Au moins, chez François Barcelo, même si le thème du nord est virtuellement absent de sa nouvelle, on sait à quoi s’en tenir. « Écrivains XXIII » se place sous le signe de l’humour et reste fidèle à son projet de départ. La chute est réussie et ne manque pas d’ironie. C’est d’ailleurs le seul texte du recueil dont l’approche est résolument humoristique. Il aurait dû être placé plus tôt dans le cours du livre.
Enfin, deux textes qui participent de l’écriture expérimentale complètent ce recueil. Chez Jean Pelchat, dans « La Goutte glacée dans l’eau de Paule » l’écriture rappelle le formalisme dont on trouve de nombreuses applications dans la poésie québécoise depuis une dizaine d’années.

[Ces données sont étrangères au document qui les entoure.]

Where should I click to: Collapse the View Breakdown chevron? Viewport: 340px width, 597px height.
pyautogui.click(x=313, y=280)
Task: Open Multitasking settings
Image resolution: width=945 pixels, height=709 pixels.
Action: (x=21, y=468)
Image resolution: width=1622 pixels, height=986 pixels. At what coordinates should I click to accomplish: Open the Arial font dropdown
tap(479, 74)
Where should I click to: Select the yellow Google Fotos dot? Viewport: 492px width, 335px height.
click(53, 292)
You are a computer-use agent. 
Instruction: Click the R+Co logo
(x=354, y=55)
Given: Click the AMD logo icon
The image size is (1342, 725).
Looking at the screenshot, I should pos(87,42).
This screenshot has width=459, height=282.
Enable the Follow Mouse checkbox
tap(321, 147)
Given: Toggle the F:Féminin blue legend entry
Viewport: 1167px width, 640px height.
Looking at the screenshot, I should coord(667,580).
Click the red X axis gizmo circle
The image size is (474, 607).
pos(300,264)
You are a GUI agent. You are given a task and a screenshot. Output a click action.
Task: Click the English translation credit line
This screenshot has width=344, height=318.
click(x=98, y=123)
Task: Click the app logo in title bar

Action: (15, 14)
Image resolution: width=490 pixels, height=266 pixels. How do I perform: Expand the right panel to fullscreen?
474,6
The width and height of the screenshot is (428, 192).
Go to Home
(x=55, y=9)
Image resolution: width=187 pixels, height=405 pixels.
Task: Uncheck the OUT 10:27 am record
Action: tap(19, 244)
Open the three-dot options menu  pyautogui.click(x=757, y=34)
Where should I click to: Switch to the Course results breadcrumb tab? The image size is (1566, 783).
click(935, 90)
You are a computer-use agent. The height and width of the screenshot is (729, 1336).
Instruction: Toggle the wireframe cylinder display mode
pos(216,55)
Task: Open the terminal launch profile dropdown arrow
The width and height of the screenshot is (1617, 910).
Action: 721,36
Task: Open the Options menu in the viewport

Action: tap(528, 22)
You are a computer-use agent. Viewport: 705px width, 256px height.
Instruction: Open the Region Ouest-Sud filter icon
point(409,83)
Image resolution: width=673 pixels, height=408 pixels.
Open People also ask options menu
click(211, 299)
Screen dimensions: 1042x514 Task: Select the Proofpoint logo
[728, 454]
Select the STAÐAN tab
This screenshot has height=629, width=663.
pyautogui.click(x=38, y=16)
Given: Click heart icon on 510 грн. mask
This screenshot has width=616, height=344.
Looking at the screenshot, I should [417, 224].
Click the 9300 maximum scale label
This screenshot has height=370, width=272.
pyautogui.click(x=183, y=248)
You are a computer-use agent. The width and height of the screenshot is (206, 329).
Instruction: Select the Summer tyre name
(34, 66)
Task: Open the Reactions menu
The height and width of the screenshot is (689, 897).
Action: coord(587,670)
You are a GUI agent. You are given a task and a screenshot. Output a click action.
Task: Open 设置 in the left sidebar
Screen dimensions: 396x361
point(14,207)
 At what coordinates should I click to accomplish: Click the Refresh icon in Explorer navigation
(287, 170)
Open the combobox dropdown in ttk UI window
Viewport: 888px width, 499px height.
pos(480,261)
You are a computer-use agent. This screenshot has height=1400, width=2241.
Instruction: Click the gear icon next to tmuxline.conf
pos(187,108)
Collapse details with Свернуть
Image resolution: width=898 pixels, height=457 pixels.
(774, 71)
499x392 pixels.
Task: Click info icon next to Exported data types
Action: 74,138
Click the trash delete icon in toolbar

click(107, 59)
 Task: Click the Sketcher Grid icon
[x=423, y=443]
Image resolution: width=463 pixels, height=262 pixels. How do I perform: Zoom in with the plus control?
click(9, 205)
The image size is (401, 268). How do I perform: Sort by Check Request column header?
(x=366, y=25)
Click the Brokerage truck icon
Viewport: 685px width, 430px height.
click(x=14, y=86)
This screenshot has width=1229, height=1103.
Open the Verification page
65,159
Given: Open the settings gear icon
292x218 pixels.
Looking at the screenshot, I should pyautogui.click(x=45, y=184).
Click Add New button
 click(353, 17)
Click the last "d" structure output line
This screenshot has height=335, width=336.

Il est très difficile de saisir le portrait d’ensemble proposé par Pelchat alors que ce n’est pas le cas dans « Blitz de Blizzards » de Clodomir Sauvé. La syntaxe de cette nouvelle demeure, somme toute, traditionnelle. La difficulté réside plutôt dans l’utilisation d’un vocabulaire qui peut bien exister mais qui ne correspond à aucune image connue chez le lecteur. Le père du dictionnaire utilisé par Sauvé serait Claude Gauvreau, le poète automatiste.
Néanmoins chez Pelchat, comme chez Sauvé, si j’ai bien compris, l’idée de base était de superposer le nord et le sud, de détruire les signes de référence qui identifient ces deux notions, de substituer les référents de l’un à ceux de l’autre. L’approche de Pelchat est théorique. L’identification nord/sud se vérifie dans la juxtaposition de termes antinomiques qui défient la réalité : « tigre polaire », par exemple.
L’approche de Sauvé est romanesque et globale. Les nombreuses descriptions contenues dans sa nouvelle établissent qu’il s’agit d’un décor nordique mais cette réalité est mise en doute par le personnage principal, Clovis Free, qui croit que tout cela n’est qu’un simulacre et que la ville de Zeulr est située en Guyane. Je préfère de loin la nouvelle de Clodomir Sauvé car la fiction conserve ses droits.
En somme, ce numéro spécial d’imagine… est assez varié dans sa composition mais le résultat est très inégal. Le thème du nord ne réussit pas à s’incarner avec conviction dans chacune des nouvelles. Ce numéro thématique apparaît plus comme un « trip » de directeur littéraire qu’une réflexion sur le nord.
imagine…, Le Nord. Numéro 10, automne 1981, 144 pages.